Christ Church, dating from the apex of English Palladianism, follows the proud and graceful tradition of Christopher Wren's churches in London. As in many of them, the interior spans one large arch, with galleries above the sides as demanded by the Anglican Church. Behind the altar, the massive Palladian window -- a central columned arch flanked by proportional rectangles of glass -- was the wonder of worshipers and probably the model for the one in Independence Hall. The main chandelier was brought over from England in 1744. As in King's Chapel in Boston, seating is by pew instead of on open benches -- Washington's seat is marked with a plaque.

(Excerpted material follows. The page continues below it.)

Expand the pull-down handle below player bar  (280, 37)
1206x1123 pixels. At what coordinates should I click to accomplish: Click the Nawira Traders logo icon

With all the stones, memorials, and plaques, it's impossible to ignore history here. William Penn was baptized at the font, sent over from All Hallows' Church in London. Penn left the Anglican Church at age 23 (he spent most of his 20s in English jails because of it), but his charter included a clause that an Anglican Church could be founded if 20 residents requested it, which they did. Socially conscious Philadelphians of the next generations adopted Anglicanism then switched to Episcopalianism after the Revolution. The church's still-active Episcopalian congregation holds regular weekly services, so please schedule visits accordingly.